Custom Land Act Under the Gun, By Dan McGarry

Lands Minister Ralph Regenvanu confirmed earlier this week that he has written to Speaker, Esmon Sae, asking him to rule the private member’s bill to repeal the Custom Land Management Act out of order.

In a letter dated 11 October 2016, Mr Regenvanu reminded the Speaker that recent changes to the Constitution require that the Malvatumauri be consulted prior to any changes to land law being enacted in Parliament.

The bill to repeal the Custom Land Management Act was lodged by Opposition Leader Ishmael Kalsakau.

The explanatory note at the head of the Bill states that “the Land Management Act No. 33 of 2013 fails to enhance the application of this constitutional rule to enable the customary institutions throughout the Republic of Vanuatu to dispose of disputes over land owned in accordance with the customary law of each particular place”.

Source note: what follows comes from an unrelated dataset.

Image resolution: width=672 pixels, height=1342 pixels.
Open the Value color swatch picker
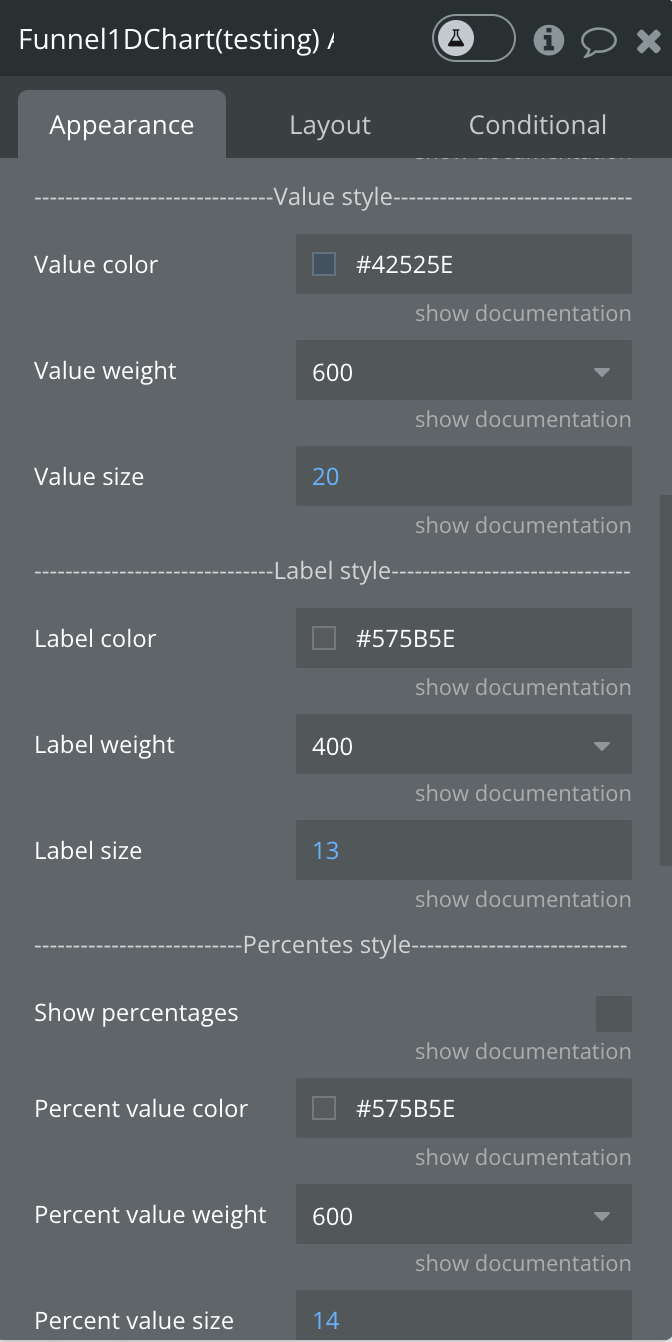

Mr Kalsakau was not available for comment due to personal travel overseas, but Opposition spokesman John Shing admitted that “I met with the Land management section of Malvatumauri and gave them a copy of the bill and explained what we intended to do.

“They advised that the Vanuatu council of chiefs would only be meeting in January or February of 2017.”

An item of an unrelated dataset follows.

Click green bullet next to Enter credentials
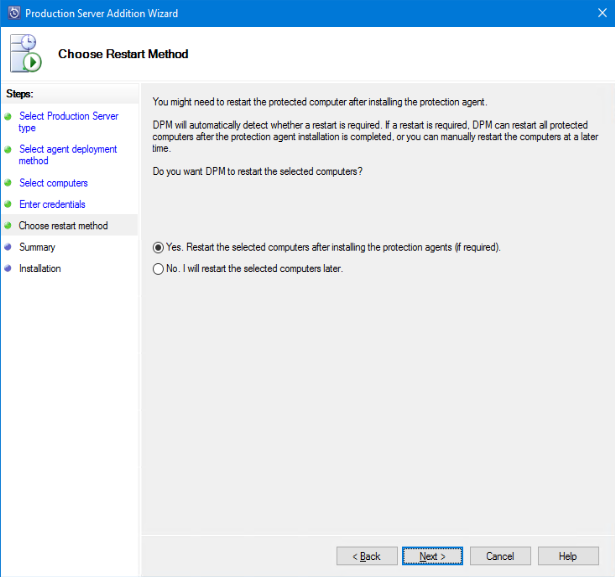The image size is (615, 577). click(x=9, y=204)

He argued that a consultation is not required because strictly speaking, the requirement arises only in the case of an amendment.

“We are not making an amendment as we intend to repeal the Act,” he wrote in a letter to the Daily Post.

He concluded: “The only slight amendments would be to the Land leases Act and these amendments are only adjusted so as cancel any reference to the Custom Land Management Act which we intend to repeal.”

Mr Regenvanu’s letter to the Speaker makes specific reference to Article 30 (2) of the Constitution, which states, “The [Malvatumauri] Council must be consulted on any question, particularly any question relating to land, tradition and custom, in connection with any bill before Parliament.”

The Daily Post contacted the Speaker’s office, and was told that the determination whether the bill was in order or not is a matter for parliamentarians to decide. It was suggested that Parliament could decide to forward the bill to a committee, which could conduct any required consultation.

The Clerk of Parliament said it was his duty to process all bills submitted to him, but added that a finalised bill had yet to be submitted by the Opposition.

The Custom Land Management Act has the subject of controversy since it was first passed in 2013. Real estate developers, investors, chiefs and academics have all complained at various times that the processes outlined in the Act are ungainly and impracticable. The Opposition argues that no single legislative solution can comprise the widely diverse kastom practices concerning land in Vanuatu.